So what (you are probably not asking) did I like and dislike about Go? There are some good points:

  • Very fast compilation
  • Interoperability with C
  • Compiles to native code
  • Appears to have proper garbage collection

Unfortunately I think that, like Vala, it’s a bit of a missed opportunity to fill the C replacement niche. It looks as if the language designers have never used a functional language, or if they did, they didn’t “get” it. Some of the real downsides include:

  • No type inference. Because obviously it’s 2013 and I want to write types everywhere.
  • Bondage-and-discipline, but in odd ways and to no apparent benefit. Like what’s the point of all the odd rules around := vs =, and what types you can and can’t assign and pass to functions? And why do you have to declare imports, when the compiler could work them out for you (it’ll even moan if you import something which is not used!)
  • Hello, world is about 8 lines of code. Camel case! Java rang, wants its boilerplate back.
  • No breakthrough on error handling.
  • The whole design of GOROOT/GOPATH is completely broken. It’s actually worse than Java’s broken CLASSPATH crap which is some kind of achievement, I guess.

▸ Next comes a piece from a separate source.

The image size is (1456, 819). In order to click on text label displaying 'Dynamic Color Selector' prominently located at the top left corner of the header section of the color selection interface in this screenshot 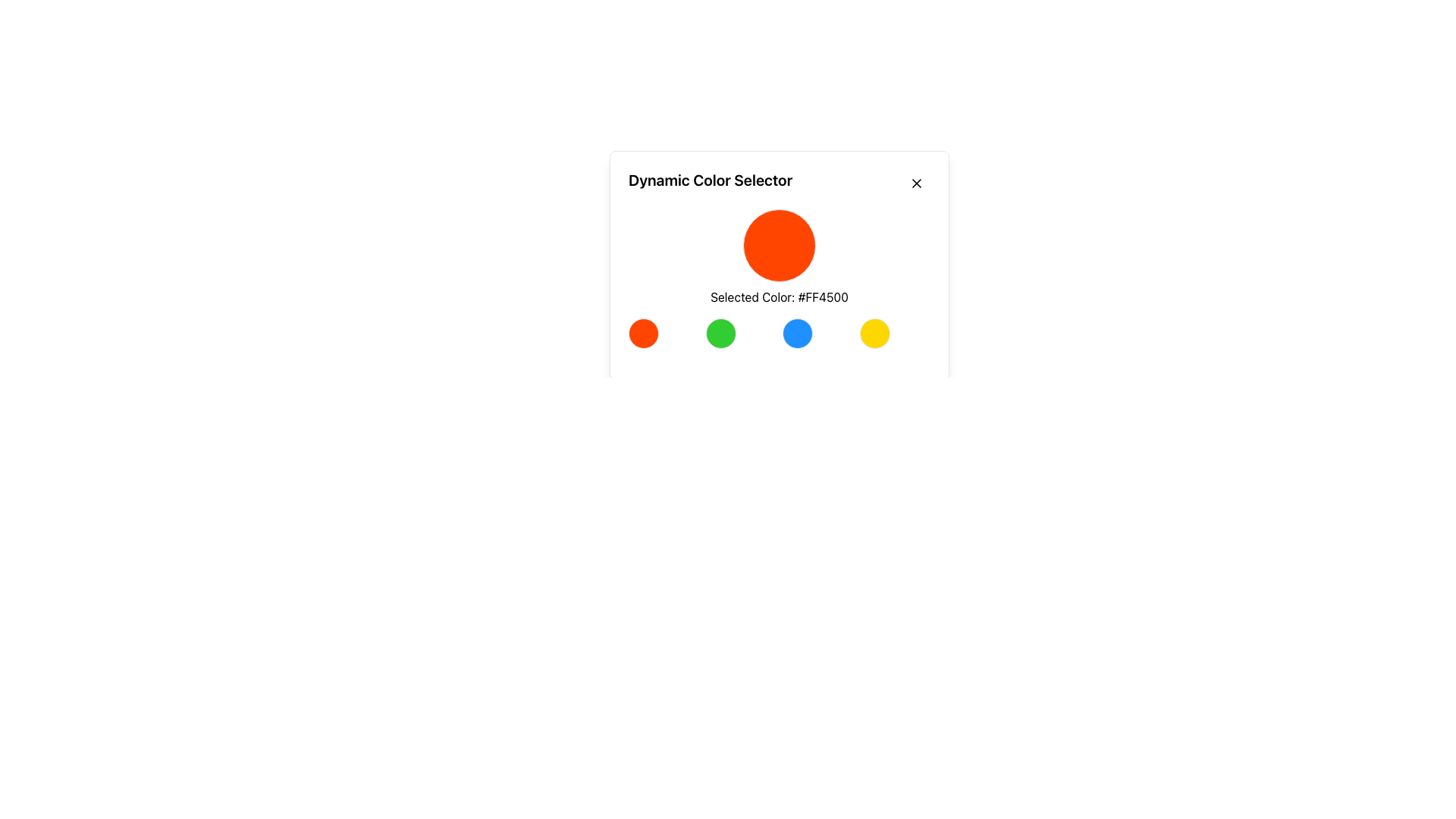, I will do `click(710, 183)`.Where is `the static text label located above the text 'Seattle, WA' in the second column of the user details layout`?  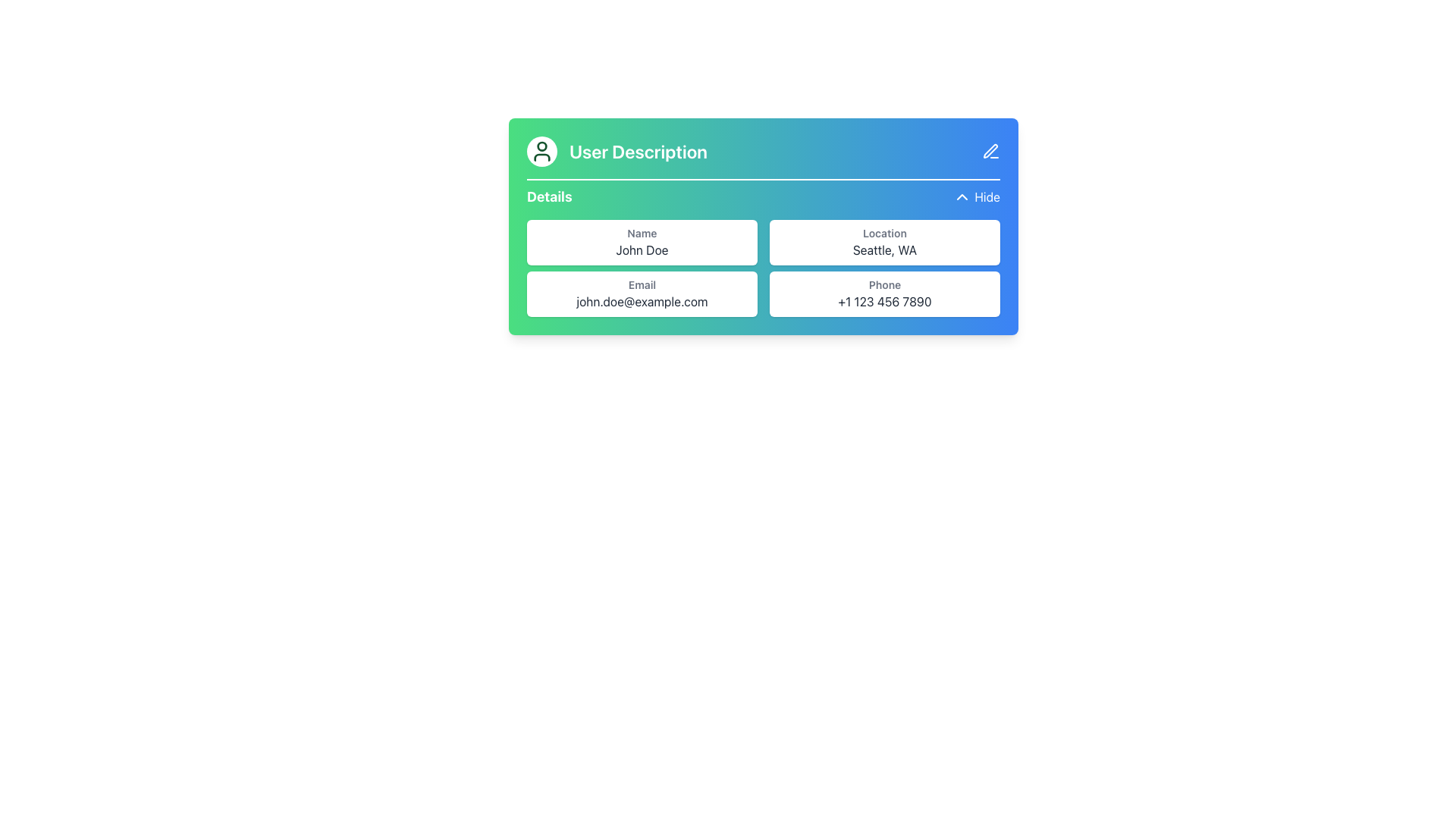 the static text label located above the text 'Seattle, WA' in the second column of the user details layout is located at coordinates (884, 234).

They refuse to add exceptions (probably a good point), but the alternative is C-style error checking on every other line. It’s not even enforced error checking, so bad programmers will still be able to write bad code. And there are good ways to handle errors, eg. process-based transactions, Erlang-style, etc. But that seems to have passed them by.

Oh well, there’s still room for the breakthrough C replacement language.